(Saved data entries)

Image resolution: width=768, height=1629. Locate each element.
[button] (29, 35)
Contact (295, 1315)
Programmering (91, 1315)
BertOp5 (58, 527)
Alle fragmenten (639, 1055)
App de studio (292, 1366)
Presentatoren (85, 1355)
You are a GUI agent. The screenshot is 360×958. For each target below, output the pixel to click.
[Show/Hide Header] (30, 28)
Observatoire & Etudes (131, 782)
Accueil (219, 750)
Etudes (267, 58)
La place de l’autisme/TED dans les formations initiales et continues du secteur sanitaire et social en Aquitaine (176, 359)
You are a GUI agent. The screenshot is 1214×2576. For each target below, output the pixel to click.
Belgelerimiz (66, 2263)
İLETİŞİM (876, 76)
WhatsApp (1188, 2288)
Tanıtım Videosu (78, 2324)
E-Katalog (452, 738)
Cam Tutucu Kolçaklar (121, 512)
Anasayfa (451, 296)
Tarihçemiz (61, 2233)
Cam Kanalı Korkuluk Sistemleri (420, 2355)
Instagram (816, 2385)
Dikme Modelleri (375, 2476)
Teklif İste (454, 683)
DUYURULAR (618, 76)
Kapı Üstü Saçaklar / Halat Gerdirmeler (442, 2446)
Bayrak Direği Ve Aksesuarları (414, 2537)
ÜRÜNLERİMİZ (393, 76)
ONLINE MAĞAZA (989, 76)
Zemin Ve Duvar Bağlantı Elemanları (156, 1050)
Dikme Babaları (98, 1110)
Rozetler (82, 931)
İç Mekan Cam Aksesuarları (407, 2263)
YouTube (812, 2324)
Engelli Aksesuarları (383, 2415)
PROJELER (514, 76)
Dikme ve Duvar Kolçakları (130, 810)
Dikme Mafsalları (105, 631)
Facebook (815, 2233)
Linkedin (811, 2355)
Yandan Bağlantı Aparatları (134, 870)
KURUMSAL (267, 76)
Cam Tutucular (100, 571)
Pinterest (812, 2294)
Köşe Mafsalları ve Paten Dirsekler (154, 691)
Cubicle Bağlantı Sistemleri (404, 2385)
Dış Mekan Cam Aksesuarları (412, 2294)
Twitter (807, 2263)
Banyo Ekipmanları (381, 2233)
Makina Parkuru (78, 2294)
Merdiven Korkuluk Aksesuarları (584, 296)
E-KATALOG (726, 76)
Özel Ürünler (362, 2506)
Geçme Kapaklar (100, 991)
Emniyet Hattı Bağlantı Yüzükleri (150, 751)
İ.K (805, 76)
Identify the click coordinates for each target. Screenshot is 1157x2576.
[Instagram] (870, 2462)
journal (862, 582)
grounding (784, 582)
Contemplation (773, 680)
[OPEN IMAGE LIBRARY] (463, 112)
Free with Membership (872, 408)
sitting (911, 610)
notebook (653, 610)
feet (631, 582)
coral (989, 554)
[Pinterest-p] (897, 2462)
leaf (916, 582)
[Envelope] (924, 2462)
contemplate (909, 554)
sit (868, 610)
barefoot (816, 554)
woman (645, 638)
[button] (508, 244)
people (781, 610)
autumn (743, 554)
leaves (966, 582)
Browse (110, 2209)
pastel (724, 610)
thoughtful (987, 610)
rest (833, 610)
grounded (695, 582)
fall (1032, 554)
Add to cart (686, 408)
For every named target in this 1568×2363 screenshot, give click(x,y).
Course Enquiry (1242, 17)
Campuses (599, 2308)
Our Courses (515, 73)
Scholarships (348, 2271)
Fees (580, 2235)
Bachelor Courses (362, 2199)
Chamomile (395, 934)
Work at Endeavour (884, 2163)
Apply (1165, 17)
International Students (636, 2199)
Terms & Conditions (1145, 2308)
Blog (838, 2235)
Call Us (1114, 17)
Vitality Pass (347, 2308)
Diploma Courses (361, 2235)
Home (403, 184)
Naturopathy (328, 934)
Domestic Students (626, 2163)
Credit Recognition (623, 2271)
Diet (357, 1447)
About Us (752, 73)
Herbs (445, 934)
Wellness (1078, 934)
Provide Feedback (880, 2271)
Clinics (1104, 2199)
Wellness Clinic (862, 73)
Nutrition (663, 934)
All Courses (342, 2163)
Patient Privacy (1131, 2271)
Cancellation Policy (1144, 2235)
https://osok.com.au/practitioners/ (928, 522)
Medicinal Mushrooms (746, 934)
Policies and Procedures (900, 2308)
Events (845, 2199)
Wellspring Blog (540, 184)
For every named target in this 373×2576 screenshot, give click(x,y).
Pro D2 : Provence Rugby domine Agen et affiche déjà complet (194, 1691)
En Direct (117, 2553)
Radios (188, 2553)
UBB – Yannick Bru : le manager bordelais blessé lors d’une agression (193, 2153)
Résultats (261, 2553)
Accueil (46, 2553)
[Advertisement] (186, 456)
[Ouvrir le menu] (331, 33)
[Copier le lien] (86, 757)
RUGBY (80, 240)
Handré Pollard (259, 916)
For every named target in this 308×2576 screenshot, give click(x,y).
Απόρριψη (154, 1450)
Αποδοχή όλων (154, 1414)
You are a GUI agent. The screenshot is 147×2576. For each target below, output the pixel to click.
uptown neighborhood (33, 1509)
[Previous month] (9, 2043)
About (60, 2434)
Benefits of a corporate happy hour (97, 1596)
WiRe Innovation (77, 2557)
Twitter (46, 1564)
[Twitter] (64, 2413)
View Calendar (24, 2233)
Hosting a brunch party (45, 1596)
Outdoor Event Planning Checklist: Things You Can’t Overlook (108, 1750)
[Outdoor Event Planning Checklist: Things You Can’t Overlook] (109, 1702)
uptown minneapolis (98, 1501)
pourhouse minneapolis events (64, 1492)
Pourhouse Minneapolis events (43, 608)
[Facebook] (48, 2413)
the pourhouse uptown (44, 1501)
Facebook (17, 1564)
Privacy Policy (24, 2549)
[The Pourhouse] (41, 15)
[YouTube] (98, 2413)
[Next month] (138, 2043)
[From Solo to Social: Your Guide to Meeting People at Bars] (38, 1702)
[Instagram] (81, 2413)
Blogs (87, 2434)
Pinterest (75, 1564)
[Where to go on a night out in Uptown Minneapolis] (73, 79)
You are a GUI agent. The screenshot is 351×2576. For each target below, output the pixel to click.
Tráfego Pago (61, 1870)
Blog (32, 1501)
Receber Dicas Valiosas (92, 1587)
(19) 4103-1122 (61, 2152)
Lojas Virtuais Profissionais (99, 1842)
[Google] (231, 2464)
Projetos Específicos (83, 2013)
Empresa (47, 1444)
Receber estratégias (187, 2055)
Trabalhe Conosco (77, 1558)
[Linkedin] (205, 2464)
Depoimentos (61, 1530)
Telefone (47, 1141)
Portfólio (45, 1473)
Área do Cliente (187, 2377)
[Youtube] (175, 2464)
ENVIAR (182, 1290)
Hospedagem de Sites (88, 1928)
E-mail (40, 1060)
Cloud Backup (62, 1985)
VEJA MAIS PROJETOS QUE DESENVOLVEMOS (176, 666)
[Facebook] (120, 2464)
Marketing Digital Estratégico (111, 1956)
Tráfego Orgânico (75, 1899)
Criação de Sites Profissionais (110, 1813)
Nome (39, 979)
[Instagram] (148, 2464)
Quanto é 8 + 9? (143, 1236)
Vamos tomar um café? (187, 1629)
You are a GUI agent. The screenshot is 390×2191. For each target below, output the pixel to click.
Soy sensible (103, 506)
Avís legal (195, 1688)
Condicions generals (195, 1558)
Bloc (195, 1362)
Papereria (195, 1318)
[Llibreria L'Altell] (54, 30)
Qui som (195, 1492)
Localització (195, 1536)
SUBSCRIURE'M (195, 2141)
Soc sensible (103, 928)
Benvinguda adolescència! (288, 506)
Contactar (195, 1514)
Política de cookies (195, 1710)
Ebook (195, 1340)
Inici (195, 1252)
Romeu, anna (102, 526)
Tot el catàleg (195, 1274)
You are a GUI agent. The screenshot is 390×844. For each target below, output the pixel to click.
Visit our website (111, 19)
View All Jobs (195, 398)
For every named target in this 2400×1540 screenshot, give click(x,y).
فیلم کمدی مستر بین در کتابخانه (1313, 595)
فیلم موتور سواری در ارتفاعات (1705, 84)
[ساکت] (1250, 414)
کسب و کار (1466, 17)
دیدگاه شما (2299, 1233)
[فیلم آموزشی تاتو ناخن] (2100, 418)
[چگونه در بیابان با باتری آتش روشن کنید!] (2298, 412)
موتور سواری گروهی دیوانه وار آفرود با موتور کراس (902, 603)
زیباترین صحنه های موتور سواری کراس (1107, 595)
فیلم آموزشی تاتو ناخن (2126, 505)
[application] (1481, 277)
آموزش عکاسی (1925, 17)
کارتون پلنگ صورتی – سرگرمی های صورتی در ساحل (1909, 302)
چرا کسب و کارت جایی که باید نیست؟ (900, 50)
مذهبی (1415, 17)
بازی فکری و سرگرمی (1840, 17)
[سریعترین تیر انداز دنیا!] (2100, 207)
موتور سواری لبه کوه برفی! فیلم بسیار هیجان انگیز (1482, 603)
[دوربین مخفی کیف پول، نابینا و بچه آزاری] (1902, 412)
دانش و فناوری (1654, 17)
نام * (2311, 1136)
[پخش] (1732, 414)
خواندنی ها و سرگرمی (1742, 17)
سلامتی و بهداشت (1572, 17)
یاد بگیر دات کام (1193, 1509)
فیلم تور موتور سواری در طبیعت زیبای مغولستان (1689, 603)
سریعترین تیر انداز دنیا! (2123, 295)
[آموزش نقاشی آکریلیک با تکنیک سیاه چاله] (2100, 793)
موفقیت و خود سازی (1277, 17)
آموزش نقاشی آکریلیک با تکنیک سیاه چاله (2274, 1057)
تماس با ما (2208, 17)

Exercise aim: The line above containing "Contactar (195, 1514)", the line containing "[فیلم آموزشی تاتو ناخن] (2100, 418)", and every line between them are to be transcribed exactly; no other line is wanted.

Task result:
Contactar (195, 1514)
Política de cookies (195, 1710)
Ebook (195, 1340)
Inici (195, 1252)
Romeu, anna (102, 526)
Tot el catàleg (195, 1274)
You are a GUI agent. The screenshot is 390×844. For each target below, output the pixel to click.
Visit our website (111, 19)
View All Jobs (195, 398)
For every named target in this 2400×1540 screenshot, give click(x,y).
فیلم کمدی مستر بین در کتابخانه (1313, 595)
فیلم موتور سواری در ارتفاعات (1705, 84)
[ساکت] (1250, 414)
کسب و کار (1466, 17)
دیدگاه شما (2299, 1233)
[فیلم آموزشی تاتو ناخن] (2100, 418)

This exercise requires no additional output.